The combined IARC/NIOSH pooled analysis comprised 21,863 male and female workers exposed to phenoxy herbicides or chlorophenols from 32 cohorts of manufacturing workers from Austria, Denmark, Finland, Germany, Italy, the Netherlands, New Zealand, Sweden, the United Kingdom, and the United States, and four cohorts of sprayers from Australia, Canada, New Zealand, and the United Kingdom (Supplemental Table S1) [17]. The period of employment and mortality follow-up varied among countries; overall, they extended from 1939 to 1992. Exposure to TCDD was defined as employment during manufacture or spraying of 2,4,5-T, pentachlorophenol, or other potentially contaminated compounds, or employment in plants with documented exposure through biomonitoring (data available for 573 workers from 10 cohorts) or environmental measurements. Published mean serum TCDD levels in subsets of workers included in the IARC/NIOSH pooled analysis and controls are shown in Table 6; these data demonstrate that phenoxy herbicide and chlorophenol production workers and sprayers experienced higher TCDD exposure than the population at large.

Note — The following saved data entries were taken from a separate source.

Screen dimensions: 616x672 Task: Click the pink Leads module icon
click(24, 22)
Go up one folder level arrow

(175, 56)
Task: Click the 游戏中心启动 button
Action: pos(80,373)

Overall, 13,831 workers from 28 cohorts (63.3 %) were classified as exposed to TCDD (73 % manufacturing workers and 27 % sprayers; 63 % from the IARC study and 37 % from the NIOSH study), and 7,553 workers (34.5 %) were classified as unexposed to TCDD (479 workers from a UK plant [2.2 %] could not be classified as to TCDD exposure). The SMR for prostate cancer was 1.11 (0.81–1.50; 43 deaths) among exposed workers and 1.10 (0.71–1.62; 25 deaths) among unexposed workers (Table 3; Figure S3). Prostate cancer results by duration of employment, time since first employment, or other indirect indicators of exposure were not reported. Similarly, separate results on herbicide manufacturers and sprayers were not reported for prostate cancer. The original IARC pooled analysis comprised 13,482 workers from 20 cohorts of production workers and sprayers exposed to phenoxy herbicides and chlorophenols [129]. A total of 30 deaths from prostate cancer were observed (SMR = 1.11 [0.75–1.58]); no results were reported according to TCDD exposure. In the original NIOSH pooled analysis, comprising 5,172 production workers, the SMR for prostate cancer was 1.22 (0.71–1.95; 17 deaths) in the whole cohort and 1.52 (0.70–2.90; 9 deaths) in the group of 1,520 workers with one or more years of employment [135].
A subsequent analysis of the NIOSH pooled study [136] provided results for mortality up to 1993, as compared with 1987 in the combined IARC/NIOSH analysis. This analysis comprised 5,132 workers employed in 12 plants, all of whom were considered exposed to TCDD. The SMR for prostate cancer, based on 28 deaths, was 1.17 (0.78–1.68) (Table 3; Figure S3).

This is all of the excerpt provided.